Street Kings

| April 17, 2008

The trailer for Street Kings, narrated by the throaty Don LaFontaine (or a reasonable facsimile), prepares us for an visual assault: “On the streets of L.A., every cop wants justice, but how they get it is what sets them apart.” The action and scrolled text assure us of the aforementioned beating: “Their city. Their rules. No prisoners.” Word on the proverbial “streets” was Street Kings was going to be a blown-up episode of The Shield, with a lean, handsome Keanu Reeves taking the place of a squat, grizzled Michael Chiklis. Street Kings is far from scripted television and performs well as an action film prelim to the big blockbuster summer franchise film tent-poles we got coming to us this year.
From the opening, we meet Detective Tom Ludlow, a veteran anti-gang investigator going through the motions as he wakes up (fully clothed) for the early evening shift. He’s on a liquid diet and reinforces that with a few hotel-sized bottles of vodka for his drive down a side street in Koreatown, Los Angeles, where meets with two Asian thugs.
“Konichi-wa!” Ludlow greets these men, who waste no time explaining that to Koreans, being addressed in Japanese is offensive. Strike one: Ludlow is insensitive.
Detective Ludlow opens his trunk, which stores an antiquated modified M156 Helicopter multi-armament mount machine gun. Strike two: Ludlow is dirty. He’s selling guns retrieved from the LAPD evidence lock-up.
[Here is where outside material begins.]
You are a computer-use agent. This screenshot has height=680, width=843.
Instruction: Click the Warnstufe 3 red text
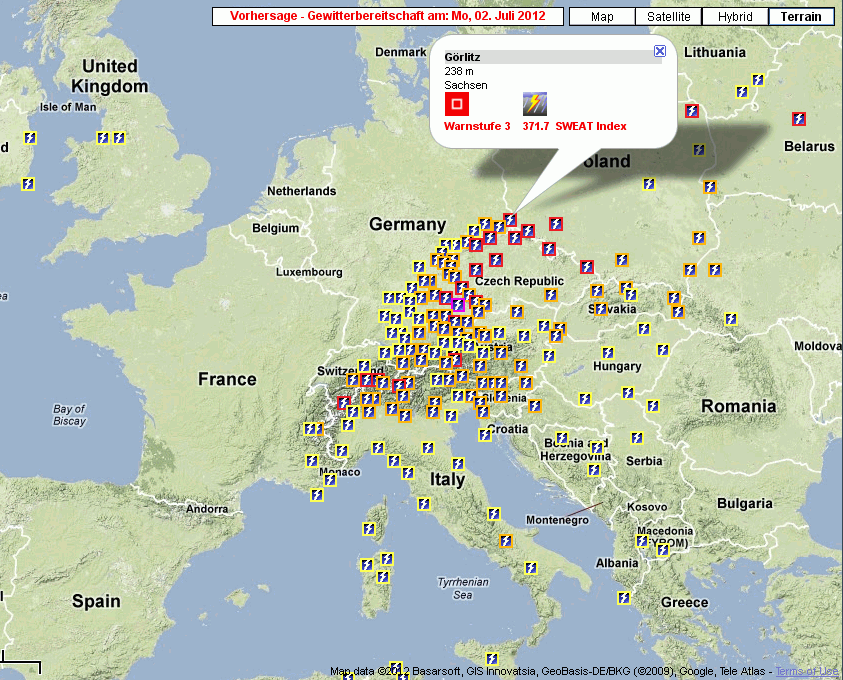(x=477, y=127)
During the bad guys-bad cop banter on pricing and etiquette, Detective Ludlow assumes they are both Korean. When corrected that one gangster is Filipino, Reeves delivers one of the sharpest lines I’ve heard in a while: “I can’t tell the difference. How can you? You all have eyes shaped like exclamation points, you dress White, you talk Black, and drive Jewish!”
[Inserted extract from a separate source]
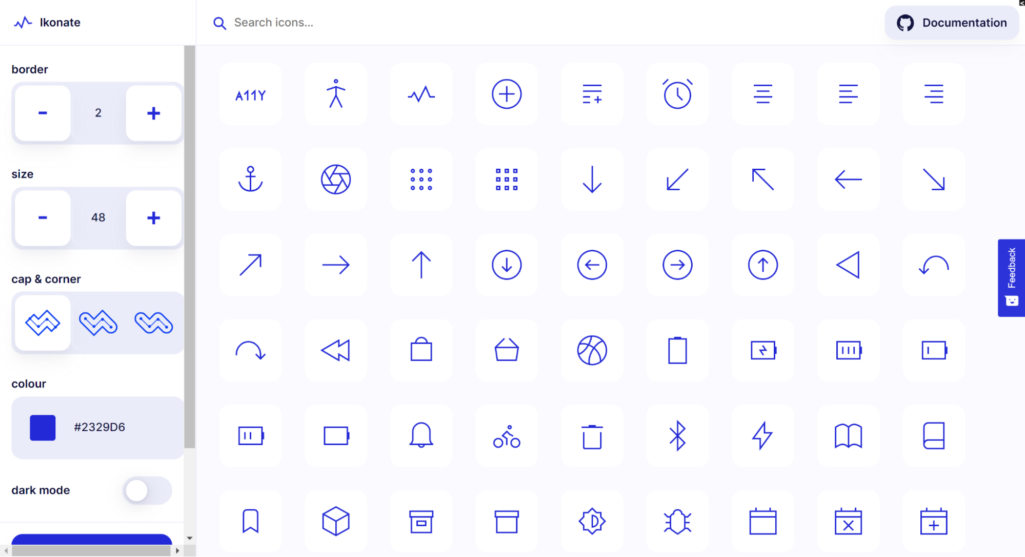Screen dimensions: 1025x557
Task: Click the camera aperture icon
Action: [336, 180]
Strike three: Tom Ludlow is a racist.
The gangsters dispatch a beat down worthy of righteous indignation even from a pair of sensitive gangsters.
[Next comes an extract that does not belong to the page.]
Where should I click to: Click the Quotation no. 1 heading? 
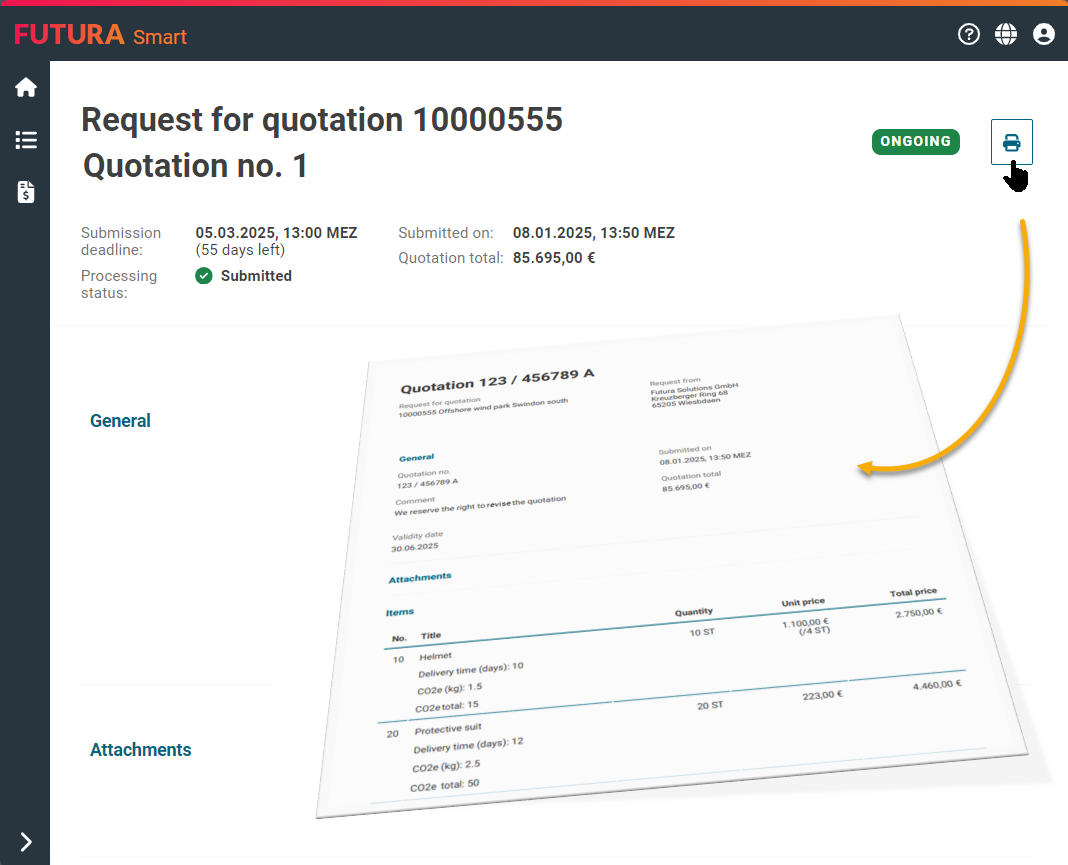tap(195, 166)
The pay-off to this scene reveals the Asian thugs to be part of a Korean gang trafficking in under-aged girls and child pornography. Detective Ludlow tracks the gang to their hideout and dispatches them with swift and blinding gun violence worthy of television’s Vic Mackey.
Street King‘s story structure runs along the scheme of providing a series of setups with delayed and rewarding payoffs. Ludlow is the target of an Internal Affairs investigation (actually targeted at his mentor/superior, Captain Jack Wander, played by Forest Whitaker). Capt. Wander heads up a small Detective street team that boasts controversial if not successful arrests. Ludlow’s ex-partner, Detective Washington, once dirty but has seen the light, has been identified as talking to Internal Affairs. On learning of this, Ludlow attempts to confront Washington, only to witness, and by extension be implicated in, his brutal murder by two gangbanging “Monsters” in an apparently staged robbery.
Forest Whitaker (Vantage Point, The Last King of Scotland, The Shield) gives a convincing performance as the father-figure mentor with a hidden agenda. He’s more wolf in sheep’s clothing with a disarming smile. Keanu Reeves infuses Ludlow with stoic intensity as a man used to being a blunt object weapon, now slowly becoming unraveled as he questions not only who but why he’s being made to kill. The hip-hop artist Common (Smokin’ Aces, Wanted) puts forth a fine, if not frightening, performance of Coates, a serial-killing County Sheriff with a bad drug problem. Hugh Laurie does a good turn in a small part as the conflicted Internal Affairs Chief on the heels of Reeves’ Ludlow. Chris Evans (Fantastic Four, Sunshine, Nanny Diaries) puts in some time as a reluctant Detective charged with investigating Reeve’s character.
David Ayer is no stranger to the urban-cop genre as evidenced by his writer’s curriculum vitae: the acclaimed Training Day, followed by Dark Blue, SWAT and Harsh Times. In his second film as a director, Ayer continues to examine the themes of loyalty, honesty and the inevitability of justice defined through street culture. This is exhibited by Detective Alonzo’s downfall in Training Day, Sgt. Perry’s redemption in Dark Blue and Jim Luther Davis’ climatic demise in Harsh Times. Street Kings is no different. Ayer follows Reeves’ Ludlow through a constricting labyrinth of betrayal and disappointment. Street Kings succeeds where most director’s sophomore attempts languish, it stands out and gives the audience what it expects: an angry cop in an angry environment caught between individual ambiguous virtue and an overwhelming culture of corruption and deceit.
At its core, Street Kings is strictly paint by numbers urban drama that is elevated by decent acting and a director’s passion for the subject matter.